Start of EXCERPTED PASSAGE
When we first launched the boat, there wasn't much change in the noise with either motor in gear at idle. After running the boat offshore 25 miles at cruise, I checked for the knocking noise again in the port motor, and now it only did it in reverse. Around mid day, the noise was all but gone on the port motor in either gear!
Apparently, mechanic B was correct. My motor was running so poorly causing the noise which resonated down to the lower and driving me nuts. 

Now, the starboard motor is making noise as well but it isn't as bad as the port once was. I plan on matching the vacuum like I did on the port motor and hopefully that will be an end to my headache with the boat......for now. 

Thanks for everyone's help on this project.


----------



## Emerald Ghost (Mar 11, 2008)

You're one heck of a mechanic !


----------



## Deeplines (Sep 28, 2007)

Wish I could have been there to see that. That sounds WAY over my head if that is the knocking sound I hear coming from my foot. My sound does go away completely at 1500RPM and only when in gear.


----------



## kanaka (Oct 3, 2007)
End of EXCERPTED PASSAGE
Start of PROVIDED INFORMATION
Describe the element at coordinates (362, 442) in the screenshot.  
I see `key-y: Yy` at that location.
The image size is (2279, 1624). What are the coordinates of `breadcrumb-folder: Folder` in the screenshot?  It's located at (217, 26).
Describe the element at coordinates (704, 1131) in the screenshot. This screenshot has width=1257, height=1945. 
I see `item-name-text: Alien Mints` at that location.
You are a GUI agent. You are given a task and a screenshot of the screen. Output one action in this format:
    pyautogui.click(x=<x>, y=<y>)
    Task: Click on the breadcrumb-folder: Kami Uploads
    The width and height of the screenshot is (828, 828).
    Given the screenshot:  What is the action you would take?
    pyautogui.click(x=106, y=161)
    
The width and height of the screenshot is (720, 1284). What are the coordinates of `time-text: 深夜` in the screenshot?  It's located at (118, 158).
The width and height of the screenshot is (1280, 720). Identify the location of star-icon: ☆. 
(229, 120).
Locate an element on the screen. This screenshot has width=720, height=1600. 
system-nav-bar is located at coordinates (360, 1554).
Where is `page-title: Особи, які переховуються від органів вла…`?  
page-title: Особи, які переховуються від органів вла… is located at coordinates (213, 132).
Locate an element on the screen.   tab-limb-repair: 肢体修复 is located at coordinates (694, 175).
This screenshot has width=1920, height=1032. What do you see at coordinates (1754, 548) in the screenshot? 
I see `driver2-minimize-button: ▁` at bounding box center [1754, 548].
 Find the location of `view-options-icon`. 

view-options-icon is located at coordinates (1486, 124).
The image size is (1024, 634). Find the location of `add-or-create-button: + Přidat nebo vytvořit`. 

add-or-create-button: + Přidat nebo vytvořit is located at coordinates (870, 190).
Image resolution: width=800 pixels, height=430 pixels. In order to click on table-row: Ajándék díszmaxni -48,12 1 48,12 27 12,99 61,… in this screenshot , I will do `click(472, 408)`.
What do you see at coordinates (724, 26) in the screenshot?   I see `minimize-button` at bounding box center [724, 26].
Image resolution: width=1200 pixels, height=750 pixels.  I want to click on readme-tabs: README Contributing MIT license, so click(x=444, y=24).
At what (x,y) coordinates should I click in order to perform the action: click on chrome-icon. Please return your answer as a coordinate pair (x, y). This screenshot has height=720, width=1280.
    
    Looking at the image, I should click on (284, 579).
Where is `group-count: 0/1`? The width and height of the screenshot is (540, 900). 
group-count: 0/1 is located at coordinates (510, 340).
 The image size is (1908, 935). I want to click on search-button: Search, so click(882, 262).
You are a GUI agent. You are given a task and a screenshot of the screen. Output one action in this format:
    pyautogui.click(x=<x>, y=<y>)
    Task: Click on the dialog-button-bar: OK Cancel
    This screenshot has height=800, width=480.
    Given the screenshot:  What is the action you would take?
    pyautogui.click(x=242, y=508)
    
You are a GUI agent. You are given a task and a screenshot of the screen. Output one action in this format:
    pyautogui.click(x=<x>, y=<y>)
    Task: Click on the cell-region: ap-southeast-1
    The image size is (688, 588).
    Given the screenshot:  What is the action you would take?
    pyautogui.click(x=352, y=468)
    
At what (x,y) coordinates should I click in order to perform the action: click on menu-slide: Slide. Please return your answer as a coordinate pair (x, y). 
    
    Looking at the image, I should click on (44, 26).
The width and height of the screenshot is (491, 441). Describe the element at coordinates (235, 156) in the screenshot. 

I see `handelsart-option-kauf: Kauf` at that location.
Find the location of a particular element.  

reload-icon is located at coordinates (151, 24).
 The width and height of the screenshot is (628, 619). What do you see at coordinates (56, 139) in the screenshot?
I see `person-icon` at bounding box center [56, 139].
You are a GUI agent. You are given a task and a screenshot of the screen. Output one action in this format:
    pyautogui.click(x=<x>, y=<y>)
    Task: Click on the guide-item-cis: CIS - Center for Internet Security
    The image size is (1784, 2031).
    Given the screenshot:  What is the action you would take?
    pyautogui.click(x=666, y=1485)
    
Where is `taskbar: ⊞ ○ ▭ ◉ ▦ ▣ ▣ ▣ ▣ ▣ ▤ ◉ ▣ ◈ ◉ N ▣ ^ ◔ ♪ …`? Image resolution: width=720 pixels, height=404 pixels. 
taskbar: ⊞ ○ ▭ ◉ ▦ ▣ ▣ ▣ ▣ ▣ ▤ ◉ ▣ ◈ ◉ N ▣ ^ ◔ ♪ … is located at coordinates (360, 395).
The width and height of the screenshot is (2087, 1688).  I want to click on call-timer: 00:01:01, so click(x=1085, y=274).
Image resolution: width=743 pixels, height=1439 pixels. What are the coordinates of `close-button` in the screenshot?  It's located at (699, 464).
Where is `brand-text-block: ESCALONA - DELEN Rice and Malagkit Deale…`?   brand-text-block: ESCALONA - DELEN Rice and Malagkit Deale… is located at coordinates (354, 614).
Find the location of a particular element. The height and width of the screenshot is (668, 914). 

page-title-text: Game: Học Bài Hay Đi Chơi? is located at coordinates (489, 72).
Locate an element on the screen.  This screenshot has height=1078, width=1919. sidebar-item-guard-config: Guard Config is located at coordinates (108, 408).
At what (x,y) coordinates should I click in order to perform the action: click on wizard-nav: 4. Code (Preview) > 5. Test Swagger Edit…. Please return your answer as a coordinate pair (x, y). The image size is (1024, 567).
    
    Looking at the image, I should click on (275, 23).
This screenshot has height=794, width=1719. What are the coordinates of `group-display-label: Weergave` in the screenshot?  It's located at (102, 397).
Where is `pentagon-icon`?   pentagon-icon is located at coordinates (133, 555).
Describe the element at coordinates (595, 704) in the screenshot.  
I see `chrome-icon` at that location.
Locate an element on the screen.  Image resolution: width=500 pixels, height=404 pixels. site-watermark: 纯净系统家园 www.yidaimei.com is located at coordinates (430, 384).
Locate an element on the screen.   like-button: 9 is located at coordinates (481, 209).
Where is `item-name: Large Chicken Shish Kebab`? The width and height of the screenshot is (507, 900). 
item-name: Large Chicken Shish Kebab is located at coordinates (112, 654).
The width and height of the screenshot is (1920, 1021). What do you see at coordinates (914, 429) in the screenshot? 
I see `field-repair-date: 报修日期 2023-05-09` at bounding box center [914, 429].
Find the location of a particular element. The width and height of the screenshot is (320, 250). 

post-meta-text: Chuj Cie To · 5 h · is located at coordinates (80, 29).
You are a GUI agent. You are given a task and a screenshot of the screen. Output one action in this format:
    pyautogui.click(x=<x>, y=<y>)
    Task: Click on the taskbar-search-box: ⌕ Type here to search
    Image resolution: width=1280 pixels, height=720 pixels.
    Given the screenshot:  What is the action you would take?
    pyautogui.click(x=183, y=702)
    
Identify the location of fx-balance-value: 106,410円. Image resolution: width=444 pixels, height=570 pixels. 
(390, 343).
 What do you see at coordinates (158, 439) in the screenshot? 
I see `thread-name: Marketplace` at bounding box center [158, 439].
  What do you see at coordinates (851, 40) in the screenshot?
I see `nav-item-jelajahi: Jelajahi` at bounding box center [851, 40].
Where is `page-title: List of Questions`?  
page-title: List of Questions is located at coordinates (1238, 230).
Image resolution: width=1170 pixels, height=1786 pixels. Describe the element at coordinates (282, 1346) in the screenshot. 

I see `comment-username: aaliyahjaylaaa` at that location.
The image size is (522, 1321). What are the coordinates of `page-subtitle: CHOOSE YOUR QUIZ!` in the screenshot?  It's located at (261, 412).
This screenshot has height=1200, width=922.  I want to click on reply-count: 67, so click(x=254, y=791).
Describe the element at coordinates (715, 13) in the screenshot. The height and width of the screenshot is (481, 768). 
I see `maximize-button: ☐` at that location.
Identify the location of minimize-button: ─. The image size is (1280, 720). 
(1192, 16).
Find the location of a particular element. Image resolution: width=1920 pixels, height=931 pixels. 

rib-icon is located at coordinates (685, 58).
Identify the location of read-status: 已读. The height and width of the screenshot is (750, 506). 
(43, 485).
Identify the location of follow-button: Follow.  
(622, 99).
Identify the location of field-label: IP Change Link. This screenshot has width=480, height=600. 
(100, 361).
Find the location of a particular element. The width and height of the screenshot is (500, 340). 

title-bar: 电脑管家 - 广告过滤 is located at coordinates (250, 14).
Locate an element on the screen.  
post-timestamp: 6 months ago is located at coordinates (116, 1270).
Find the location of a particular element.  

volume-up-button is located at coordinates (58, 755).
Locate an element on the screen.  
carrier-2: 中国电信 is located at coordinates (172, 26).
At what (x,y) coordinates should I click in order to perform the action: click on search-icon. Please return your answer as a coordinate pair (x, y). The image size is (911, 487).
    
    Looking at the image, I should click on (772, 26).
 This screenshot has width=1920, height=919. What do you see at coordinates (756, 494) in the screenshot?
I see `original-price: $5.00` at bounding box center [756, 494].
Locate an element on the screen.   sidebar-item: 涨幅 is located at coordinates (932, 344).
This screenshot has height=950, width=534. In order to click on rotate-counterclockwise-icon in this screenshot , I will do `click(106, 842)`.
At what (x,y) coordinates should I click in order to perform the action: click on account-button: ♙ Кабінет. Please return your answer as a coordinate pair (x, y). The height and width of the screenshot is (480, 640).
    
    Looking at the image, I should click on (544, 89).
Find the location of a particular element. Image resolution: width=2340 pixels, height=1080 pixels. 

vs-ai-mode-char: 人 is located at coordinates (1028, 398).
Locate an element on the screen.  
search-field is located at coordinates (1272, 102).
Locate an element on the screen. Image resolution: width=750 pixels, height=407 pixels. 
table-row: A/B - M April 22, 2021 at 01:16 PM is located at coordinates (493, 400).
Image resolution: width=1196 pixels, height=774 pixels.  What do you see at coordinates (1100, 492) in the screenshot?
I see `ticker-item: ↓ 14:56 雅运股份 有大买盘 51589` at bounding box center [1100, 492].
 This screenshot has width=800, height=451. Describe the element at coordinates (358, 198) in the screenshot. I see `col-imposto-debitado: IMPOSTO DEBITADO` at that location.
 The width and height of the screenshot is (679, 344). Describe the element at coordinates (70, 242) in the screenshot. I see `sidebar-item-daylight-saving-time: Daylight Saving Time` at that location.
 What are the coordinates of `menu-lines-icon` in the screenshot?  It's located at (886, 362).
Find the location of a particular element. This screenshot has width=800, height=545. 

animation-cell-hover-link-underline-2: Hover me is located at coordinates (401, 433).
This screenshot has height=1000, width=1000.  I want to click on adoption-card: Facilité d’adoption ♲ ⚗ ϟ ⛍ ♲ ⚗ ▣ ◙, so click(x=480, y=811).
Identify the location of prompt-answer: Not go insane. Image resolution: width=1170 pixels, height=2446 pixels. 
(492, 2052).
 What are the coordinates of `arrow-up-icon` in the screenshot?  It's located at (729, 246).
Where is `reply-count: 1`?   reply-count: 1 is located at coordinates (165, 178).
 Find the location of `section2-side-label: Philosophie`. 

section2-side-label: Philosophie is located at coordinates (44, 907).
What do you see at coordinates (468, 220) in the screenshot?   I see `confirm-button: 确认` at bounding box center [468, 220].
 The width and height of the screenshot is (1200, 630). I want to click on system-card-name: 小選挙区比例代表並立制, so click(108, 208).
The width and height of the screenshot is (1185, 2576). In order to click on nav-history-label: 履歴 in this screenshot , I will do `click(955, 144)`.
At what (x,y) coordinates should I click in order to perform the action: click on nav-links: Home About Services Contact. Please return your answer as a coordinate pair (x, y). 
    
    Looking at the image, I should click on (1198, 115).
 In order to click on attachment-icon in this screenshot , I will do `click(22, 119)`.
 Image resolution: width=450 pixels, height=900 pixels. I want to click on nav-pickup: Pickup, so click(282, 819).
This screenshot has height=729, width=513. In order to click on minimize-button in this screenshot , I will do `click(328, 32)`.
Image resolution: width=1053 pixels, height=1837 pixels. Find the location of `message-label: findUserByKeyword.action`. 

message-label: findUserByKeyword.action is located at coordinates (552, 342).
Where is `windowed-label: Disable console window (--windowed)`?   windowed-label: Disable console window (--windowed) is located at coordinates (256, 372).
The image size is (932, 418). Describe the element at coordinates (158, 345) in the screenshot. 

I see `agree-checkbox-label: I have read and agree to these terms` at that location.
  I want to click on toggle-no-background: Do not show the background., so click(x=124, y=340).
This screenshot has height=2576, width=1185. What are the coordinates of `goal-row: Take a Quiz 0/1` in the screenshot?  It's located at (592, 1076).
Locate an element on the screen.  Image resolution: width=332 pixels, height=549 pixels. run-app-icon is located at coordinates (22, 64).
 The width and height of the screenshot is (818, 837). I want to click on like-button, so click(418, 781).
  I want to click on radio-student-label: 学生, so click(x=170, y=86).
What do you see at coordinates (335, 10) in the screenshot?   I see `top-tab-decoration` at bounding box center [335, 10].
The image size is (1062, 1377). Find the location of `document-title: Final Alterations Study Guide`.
End of PROVIDED INFORMATION
=== TASK INSTRUCTIONS ===
[1] Using the boat motor thread, say whether each statement agrees with it: (a) after the 25-mile offshore run, the port motor knocked only in reverse; (b) the starboard motor's noise is worse than the port motor's was; (c) the poster concluded that mechanic A had been right. Give yes or no for each, with the deciding words of the thread quoted.
[2] Carry on the boat motor thread from the point where it stops.

=== YOUR RESPONSES ===
[1]
(a) Yes: "now it only did it in reverse"
(b) No: "it isn't as bad as the port once was"
(c) No: "Apparently, mechanic B was correct."

[2]
I remember trying to sync a 4 cyl jap bike eons ago with a homemade gauge using tubes and mercury. Worked nice till I blipped the throttle, all the mercury was gone. Didn't feel like buying more thermometers.


----------



## Riledup (Jun 10, 2013)

Deeplines, 
If yours sounds like mine does on the video then that is probably the problem. Now that my port motor is running right and not making any noise, at idle it is smooth and doesn't shake like it did before. May be something to look at on yours. I remember when I first got these motors with only 200 hours on them they didn't shake at all or make any noise, I had turn around to make sure they were still on because they were so quiet. If you rule out all the easy stuff and you still have problems, let me know, we can work something out to try to get you running right.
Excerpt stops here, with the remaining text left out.